Seen from a considered distance, the culture of aging research - formed of researchers, regulators, and the interested public - operates in strange ways. No-one is permitted to treat aging: by decree of the regulators and complicity of the researchers that is taboo. But slow progress in treating aging is made nonetheless. That technological progress goes hand in hand with an intricate cultural dance that consists of splitting off pieces of the concept of aging and giving each piece a different and distinct name ("Alzheimer's disease," "osteoarthritis," "sarcopenia," and so forth). Once such a sliver of aging is named and fully accepted, it is no longer taboo to work towards treating it.

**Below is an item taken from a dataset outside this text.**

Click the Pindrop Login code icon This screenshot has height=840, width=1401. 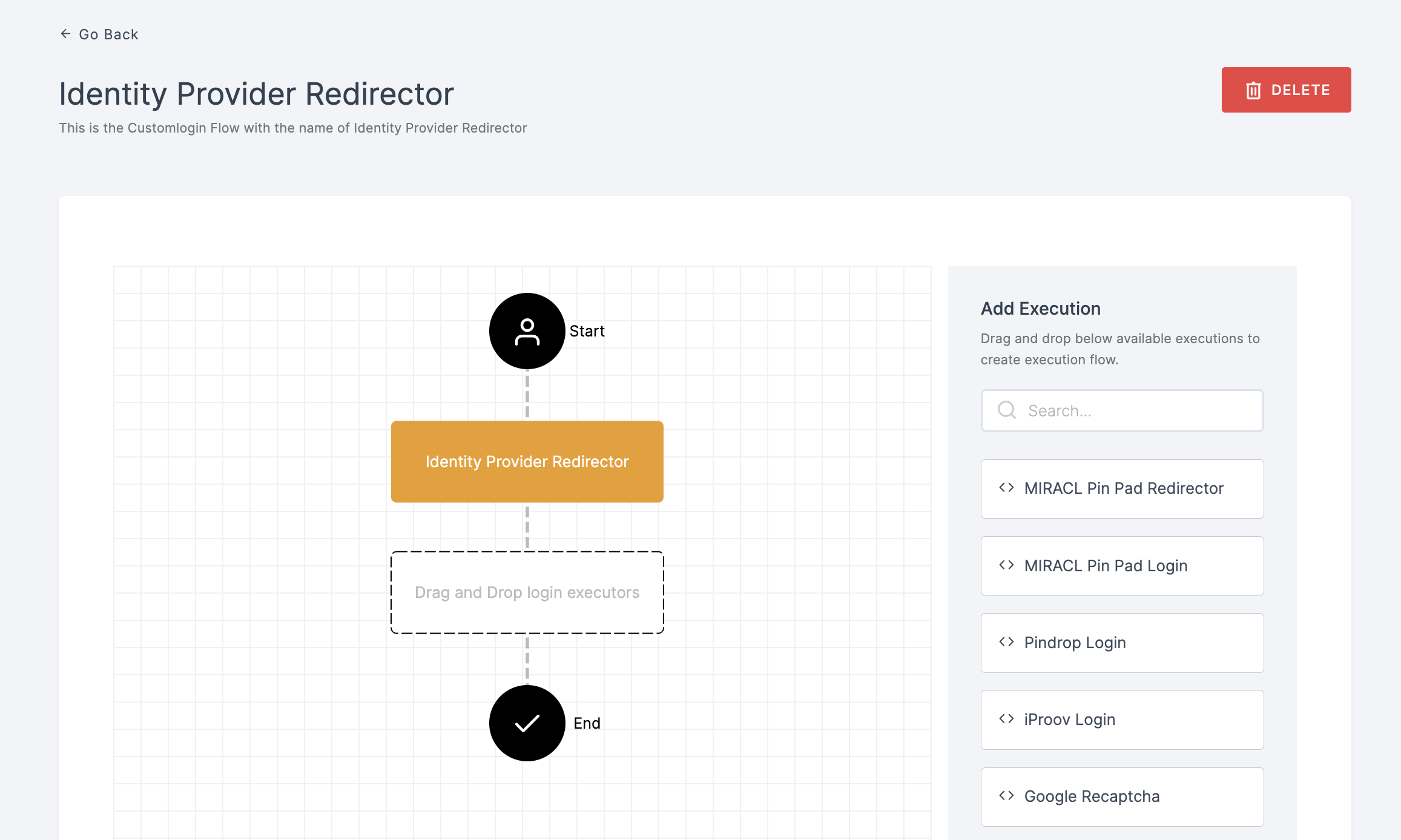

To a certain degree, culture shapes the progress of medical science. Strategies for repairing aging outright by focusing on common low-level molecular changes - like Engineered Negligible Senescence - don't mesh well with the structure of the mainstream culture of aging research, and so face an uphill battle to win greater adoption. Repair strategies do away with the whole business of parceling up a collection of end-stage symptoms of aging and declaring them a disease, and focus instead on a different vision for aging and the treatment of aging from the bottom up. Long-standing cultures are resistant to change, however, and especially resistant to radical change. That is far from the only hurdle in the way of progress, and the existence of centralized control over medicine and heavy regulation has a lot more to answer for than odd cultural ideas about how things should work, but those odd ideas are still a factor.

You can see some of this business of carving slivers from the concept of aging in a recently published retrospective article on research into the biology of neurodegenerative diseases:

Only 40 years ago it was widely believed that if you lived long enough, you would eventually experience serious cognitive decline, particularly with respect to memory. The implication was that achieving an advanced age was effectively equivalent to becoming senile - a word that implies mental defects or illness. ... Many discoveries made in the years since have given us better tools to study memory storage, resulting in a major shift away from the view of "aging as a disease" and towards the view of "aging as a risk factor" for neurological diseases. So why do some people age gracefully, exhibiting relatively minor - and at worst annoying - cognitive changes, while others manifest significant and disabling memory decline? Answers to these questions are fundamental for understanding both how to prevent disease and how to promote quality of life.

...

Looking back on the rather grim expectations concerning memory and the elderly that were held only a few decades ago, the vision today is very different and much more positive. ... The future holds great promise for the once remote dream of understanding the core biological processes required for optimal cognitive health during aging - and progress in this regard should also provide the needed backdrop for understanding and preventing the complex neurological diseases that can be superimposed on the aging brain.

The culture of the aging and broader life science research community is appropriately intricate: it's a large industry, working on exceedingly complex problems. But don't uncritically accept it for what it is; it never hurts to take a second look from a suitable distance and ask whether what you see is all that is possible, and whether it is good, useful, worse, or better than other plausible options.